Sen. John McCain, R-Ariz., a presidential hopeful, said “we are starting to turn things around” in the Iraq war, and added that critics “conceive no failure as worse than remaining in Iraq and no success worthy of additional sacrifice. They are wrong.”

Bush had previously said he would veto any bill that he deemed an attempt to micromanage the war, and the White House freshened the threat a few hours before the vote – and again afterward. “The president is disappointed that the Senate continues down a path with a bill that he will veto and has no chance of becoming law,” it said.

Similar legislation drew only 48 votes in the Senate earlier this month, but Democratic leaders made a change that persuaded Nebraska’s Democratic Sen. Ben Nelson to swing behind the measure.

Additionally, GOP Sens. Chuck Hagel of Nebraska and Gordon Smith of Oregon sided with the Democrats, assuring them of the majority they needed to turn back a challenge led by Sen. Thad Cochran, R-Miss.

“The president’s strategy is taking America deeper and deeper into this quagmire with no exit strategy,” said Hagel, the most vocal Republican critic of the war in Congress.

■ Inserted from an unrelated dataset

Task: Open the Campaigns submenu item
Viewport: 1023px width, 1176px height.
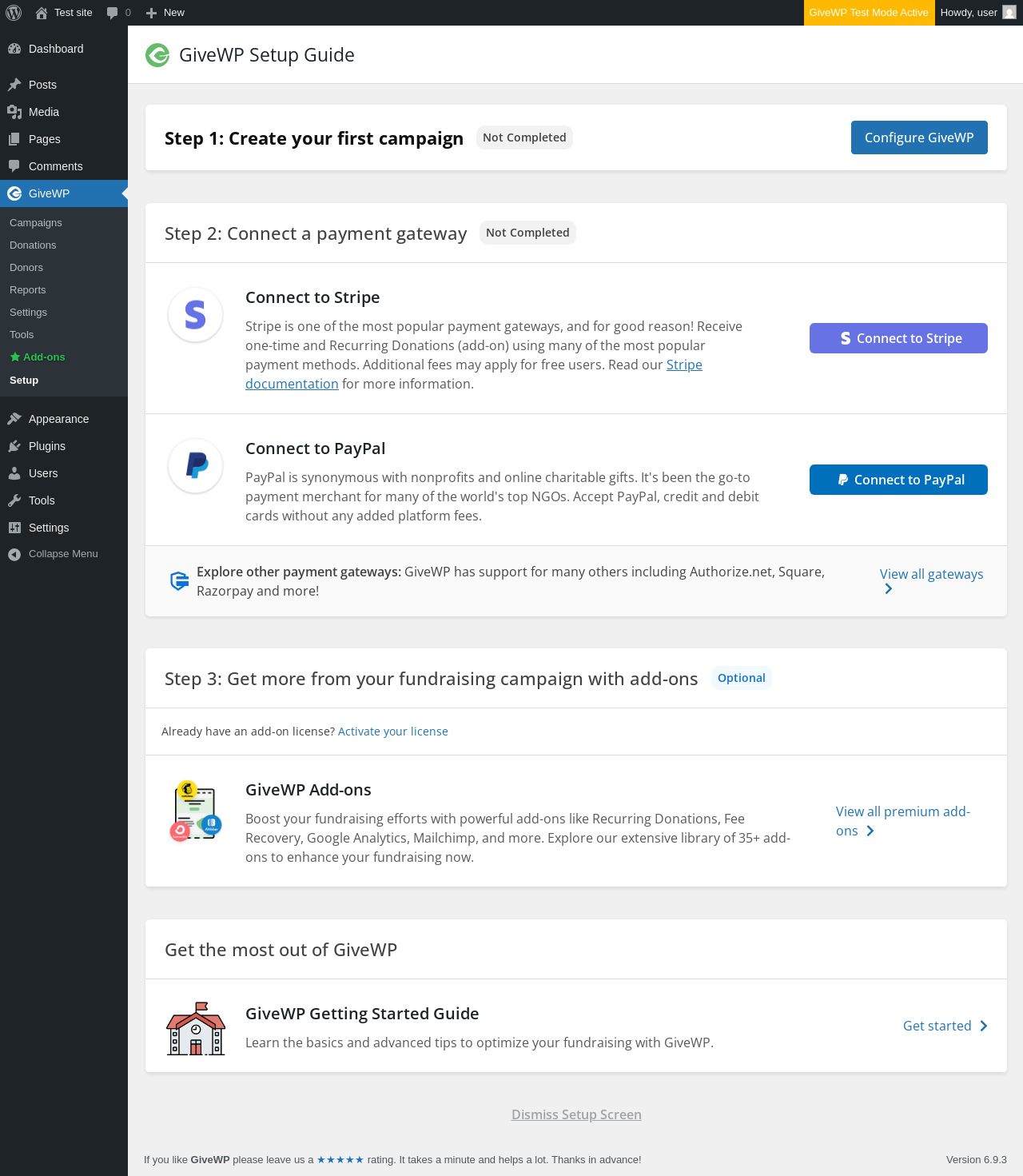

Vice President Dick Cheney traveled to the Capitol in case his vote was needed to break a tie, a measure of the importance the administration places on the issue.

The debate came on legislation that provides $122 billion to fund the wars in Iraq and Afghanistan as well as domestic priorities such relief to hurricane victims and payments to farmers. Final passage is expected today or Thursday.